--- Exercise details ---
Only one stretch of the data below is needed: the line with "Task: Open insider" through the last line. Output it exactly and drop the pictures.

--- Extracted data ---
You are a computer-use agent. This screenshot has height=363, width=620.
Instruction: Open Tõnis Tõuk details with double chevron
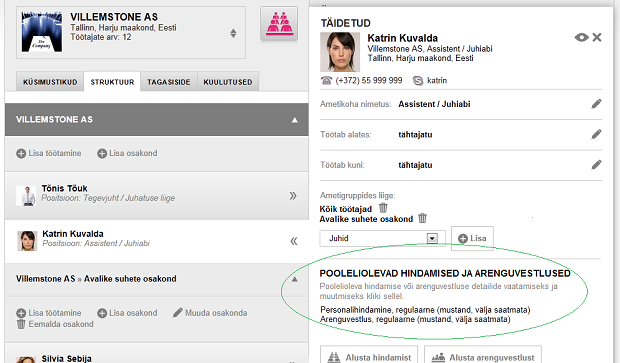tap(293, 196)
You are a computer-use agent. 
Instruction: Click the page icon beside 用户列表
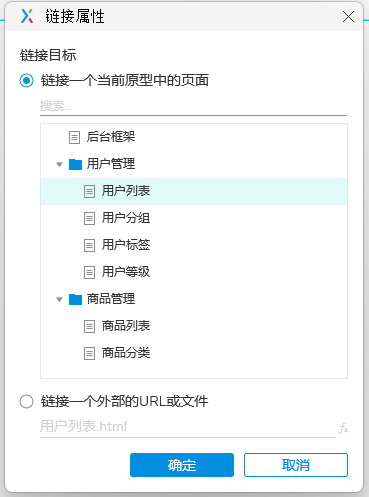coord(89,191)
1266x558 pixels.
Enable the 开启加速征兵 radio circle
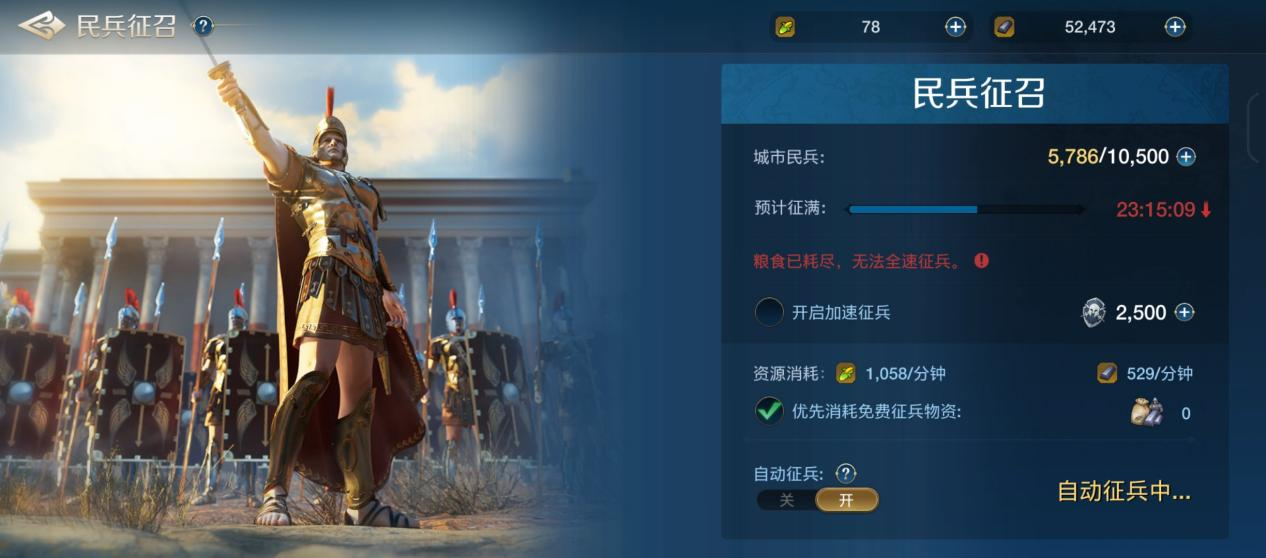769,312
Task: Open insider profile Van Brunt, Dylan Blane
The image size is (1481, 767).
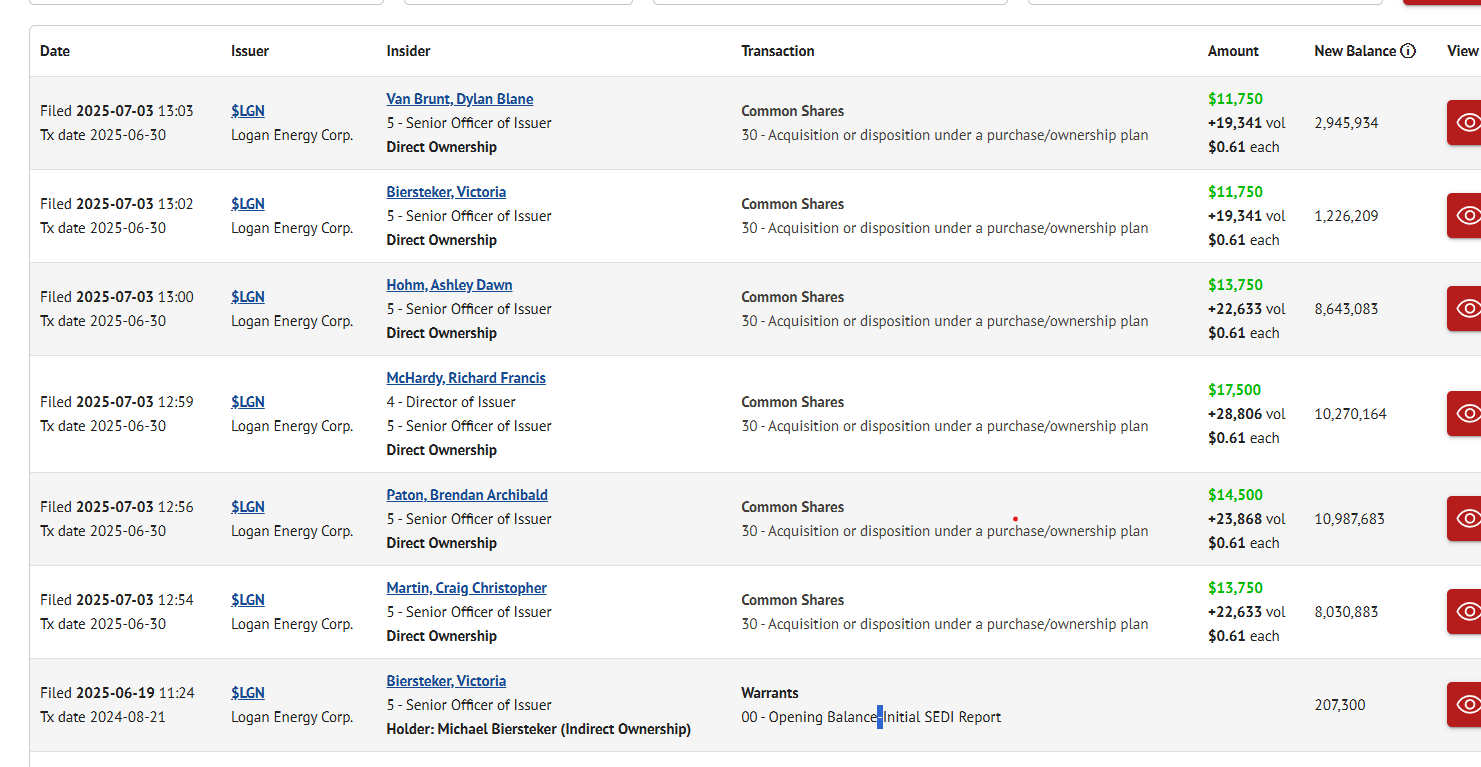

--- Written answer ---
Task: Open insider profile Van Brunt, Dylan Blane
The image size is (1481, 767).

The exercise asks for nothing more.